TASK MATERIAL —

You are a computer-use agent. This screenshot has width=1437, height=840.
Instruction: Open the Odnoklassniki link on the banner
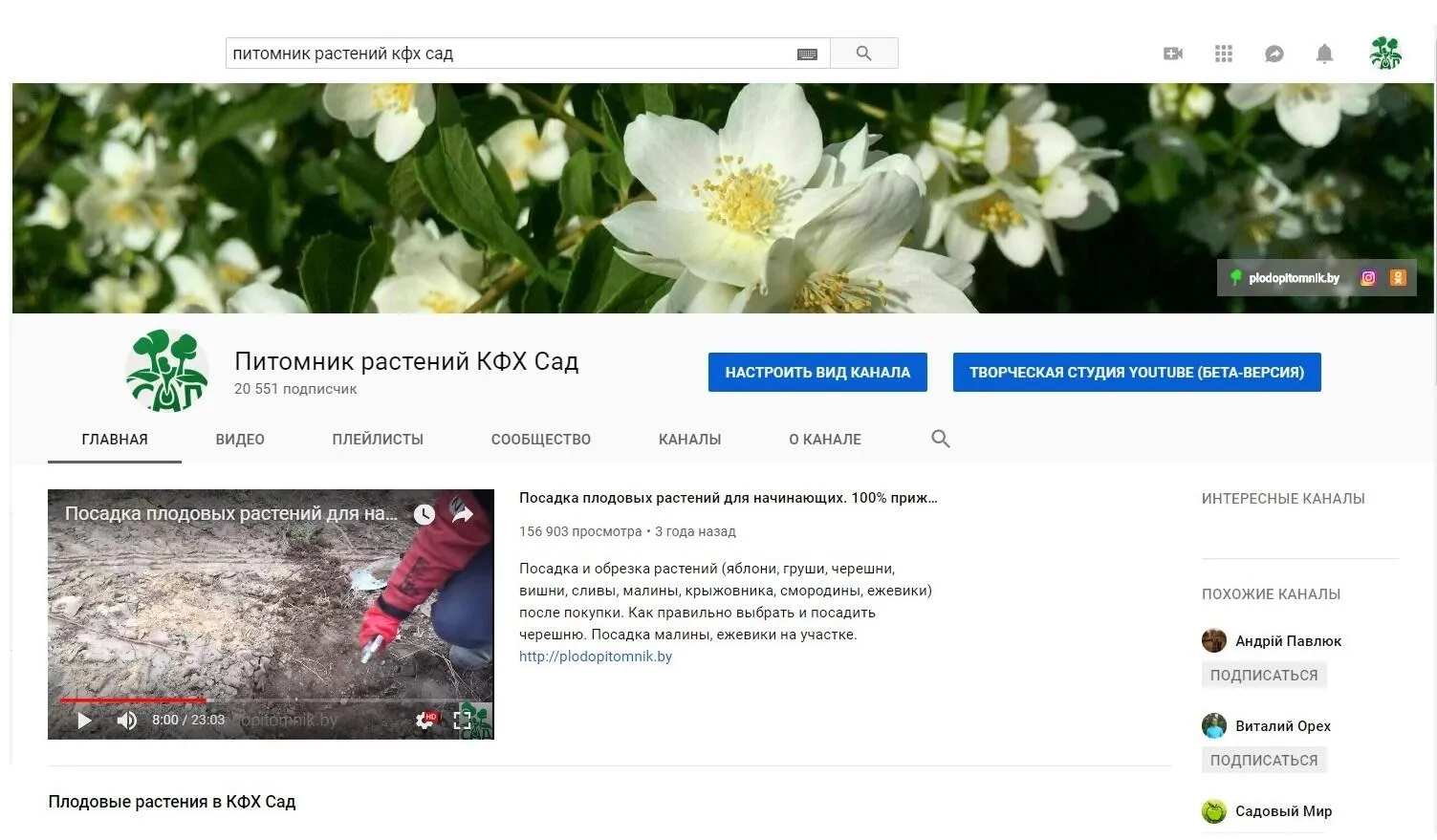point(1398,278)
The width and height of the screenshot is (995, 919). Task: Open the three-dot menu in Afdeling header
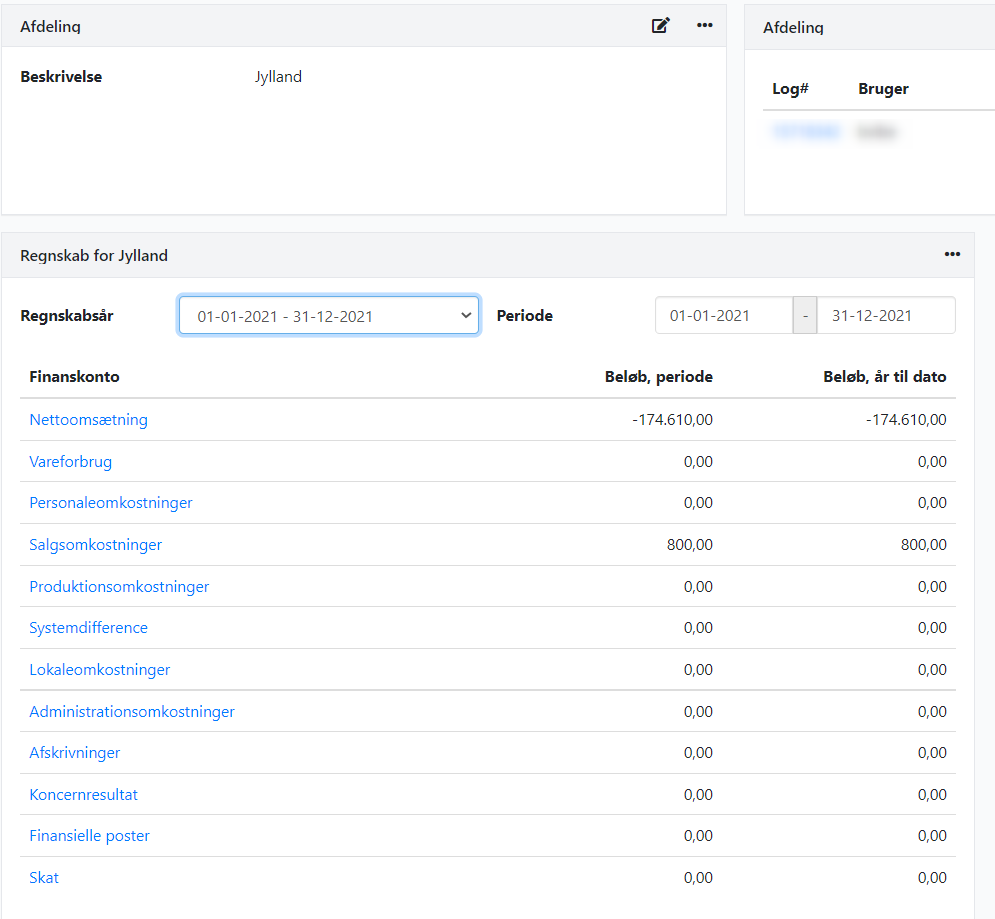click(x=705, y=26)
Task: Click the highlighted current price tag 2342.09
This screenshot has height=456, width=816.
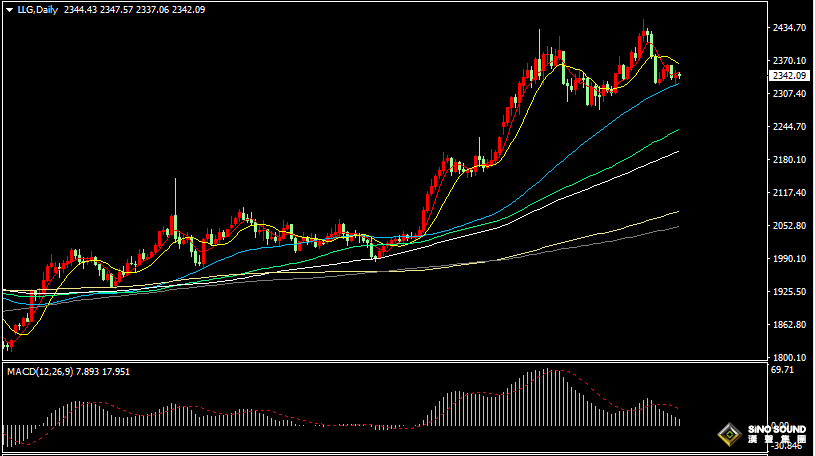Action: [788, 76]

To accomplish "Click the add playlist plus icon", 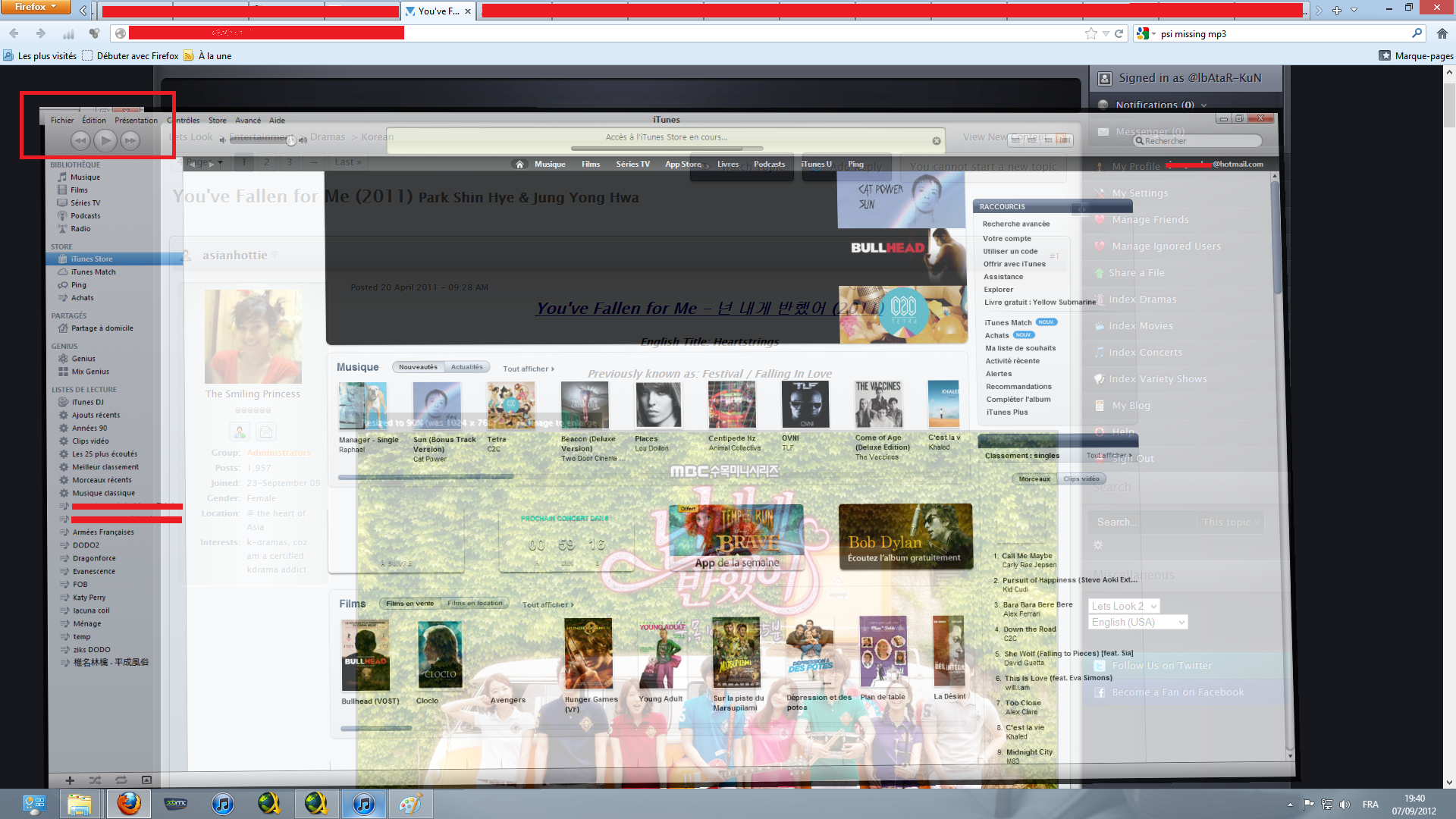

DIRECTIONS FOR THIS TASK —
Print all of the data above word for word, leaving out the pictures.

FINISHED ANSWER —
You are a computer-use agent. This screenshot has width=1437, height=840.
Instruction: Open the Odnoklassniki link on the banner
point(1398,278)
The width and height of the screenshot is (995, 919). Task: Open the three-dot menu in Afdeling header
click(x=705, y=26)
Task: Click the highlighted current price tag 2342.09
This screenshot has height=456, width=816.
Action: [788, 76]

To accomplish "Click the add playlist plus icon", 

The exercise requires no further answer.